On medium high heat, heat the olive oil in a large frying pan that can hold all your veal. Remember, the veal fillets will shrink. A large sauté pan is best as you’ll be making a sauce in the same pan. While the oil is heating, dredge your veal in flour. Do this by pouring 1 cup of all purpose flour on a separate plate and coating each veal scaloppine on both sides one by one in the flour. Put each coated fillet back on the large plate or cutting board that you used when dressing them with salt and pepper and wait until the oil is hot to begin frying them all together.
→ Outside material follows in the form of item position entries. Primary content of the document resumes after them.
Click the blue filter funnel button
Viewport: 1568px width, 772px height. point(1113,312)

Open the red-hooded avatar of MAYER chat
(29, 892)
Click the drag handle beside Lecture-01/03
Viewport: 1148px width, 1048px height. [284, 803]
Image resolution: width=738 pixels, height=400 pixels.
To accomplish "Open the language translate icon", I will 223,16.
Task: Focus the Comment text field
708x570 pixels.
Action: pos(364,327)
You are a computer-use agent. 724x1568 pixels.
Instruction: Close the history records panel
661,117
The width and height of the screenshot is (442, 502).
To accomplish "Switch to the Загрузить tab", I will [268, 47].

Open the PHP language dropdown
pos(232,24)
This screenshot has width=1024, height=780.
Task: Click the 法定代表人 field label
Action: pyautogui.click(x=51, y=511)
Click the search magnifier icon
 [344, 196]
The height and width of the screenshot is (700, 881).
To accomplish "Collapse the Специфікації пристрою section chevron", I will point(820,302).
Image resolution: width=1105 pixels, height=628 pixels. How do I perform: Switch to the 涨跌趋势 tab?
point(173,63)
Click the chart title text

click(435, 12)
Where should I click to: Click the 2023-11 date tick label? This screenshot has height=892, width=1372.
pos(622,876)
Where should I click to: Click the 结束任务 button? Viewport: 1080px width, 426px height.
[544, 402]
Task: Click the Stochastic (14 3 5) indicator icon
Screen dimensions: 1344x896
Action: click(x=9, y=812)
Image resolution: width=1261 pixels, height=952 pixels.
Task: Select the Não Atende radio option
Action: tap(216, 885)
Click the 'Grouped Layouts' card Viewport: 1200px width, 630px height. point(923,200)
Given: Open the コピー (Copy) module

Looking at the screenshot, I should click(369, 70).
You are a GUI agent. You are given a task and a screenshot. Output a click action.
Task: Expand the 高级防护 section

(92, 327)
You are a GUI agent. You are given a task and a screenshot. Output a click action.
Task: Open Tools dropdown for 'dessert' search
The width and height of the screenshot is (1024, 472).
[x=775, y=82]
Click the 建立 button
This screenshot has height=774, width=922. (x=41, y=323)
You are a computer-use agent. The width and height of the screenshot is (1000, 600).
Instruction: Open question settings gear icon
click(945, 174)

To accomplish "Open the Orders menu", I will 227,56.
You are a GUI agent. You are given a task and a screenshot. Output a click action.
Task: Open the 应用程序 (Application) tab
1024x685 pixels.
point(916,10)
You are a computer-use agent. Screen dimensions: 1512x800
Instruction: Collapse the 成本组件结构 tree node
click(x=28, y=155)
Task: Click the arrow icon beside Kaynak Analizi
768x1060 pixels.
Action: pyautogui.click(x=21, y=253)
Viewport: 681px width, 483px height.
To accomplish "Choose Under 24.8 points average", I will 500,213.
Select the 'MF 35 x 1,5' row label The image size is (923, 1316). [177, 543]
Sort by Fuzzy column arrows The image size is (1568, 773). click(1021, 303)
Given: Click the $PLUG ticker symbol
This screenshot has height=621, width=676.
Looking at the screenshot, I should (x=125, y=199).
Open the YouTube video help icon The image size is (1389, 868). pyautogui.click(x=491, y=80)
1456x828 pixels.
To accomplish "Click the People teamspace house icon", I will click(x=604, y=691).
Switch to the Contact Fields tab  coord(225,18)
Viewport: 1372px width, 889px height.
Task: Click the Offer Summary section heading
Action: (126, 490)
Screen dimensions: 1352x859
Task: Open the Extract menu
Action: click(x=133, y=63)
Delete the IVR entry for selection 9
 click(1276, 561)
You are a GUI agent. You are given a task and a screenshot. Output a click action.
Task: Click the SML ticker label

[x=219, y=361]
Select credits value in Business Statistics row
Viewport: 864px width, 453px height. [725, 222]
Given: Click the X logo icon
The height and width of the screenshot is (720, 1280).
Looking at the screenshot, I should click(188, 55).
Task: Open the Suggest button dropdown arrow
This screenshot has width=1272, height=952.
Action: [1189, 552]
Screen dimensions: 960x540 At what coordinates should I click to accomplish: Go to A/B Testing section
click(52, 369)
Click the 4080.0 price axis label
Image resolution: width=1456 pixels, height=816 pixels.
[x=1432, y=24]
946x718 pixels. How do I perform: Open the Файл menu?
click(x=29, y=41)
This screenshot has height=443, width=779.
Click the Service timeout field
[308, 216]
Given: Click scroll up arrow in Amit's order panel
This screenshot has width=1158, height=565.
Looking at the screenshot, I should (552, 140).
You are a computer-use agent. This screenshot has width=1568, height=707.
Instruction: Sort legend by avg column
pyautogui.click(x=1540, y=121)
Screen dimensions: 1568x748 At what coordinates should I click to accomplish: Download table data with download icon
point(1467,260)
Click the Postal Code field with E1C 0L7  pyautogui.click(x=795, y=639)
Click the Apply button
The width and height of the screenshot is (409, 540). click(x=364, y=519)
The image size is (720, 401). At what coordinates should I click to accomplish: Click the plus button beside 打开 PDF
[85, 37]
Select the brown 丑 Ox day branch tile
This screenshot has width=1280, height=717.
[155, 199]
Once the oil is hot, add your veal. Warning, if the oil is smoking, it’s too hot. You can always test it by flicking some flour off of your finger tips and watching to see whether it sizzles. Alternatively, if you hear a nice sizzling sound as you place your meat in the pan, you’re on the right path. If you hear nothing, remove that piece and let the oil continue to heat. Cook veal filets on each side for 2-3 minutes so they are lightly browned. Once you flip the veal, add your chopped garlic. It’s best to add the garlic after the veal has begun browning to avoid burning it in the pan. Once both sides are evenly browned, remove the veal from the pan and place on a clean plate. Add to your garlic the lemon juice and water and use a spatula to remove the brown bits of residual meat and flour left from the meat. This is called deglazing. Let the sauce cook until it begins to thicken (3-4 minutes). For extra richness, add one or two tablespoons of butter to the sauce at this time and let it melt. See the Tips and Tricks section for how to incorporate white wine as well.
Return the meat to the pan and make sure that each piece is well coated with sauce. Sprinkle with finely chopped parsley and place in a serving dish. Serve with pasta tossed with garlic and olive oil, mashed potatoes, polenta or orzo.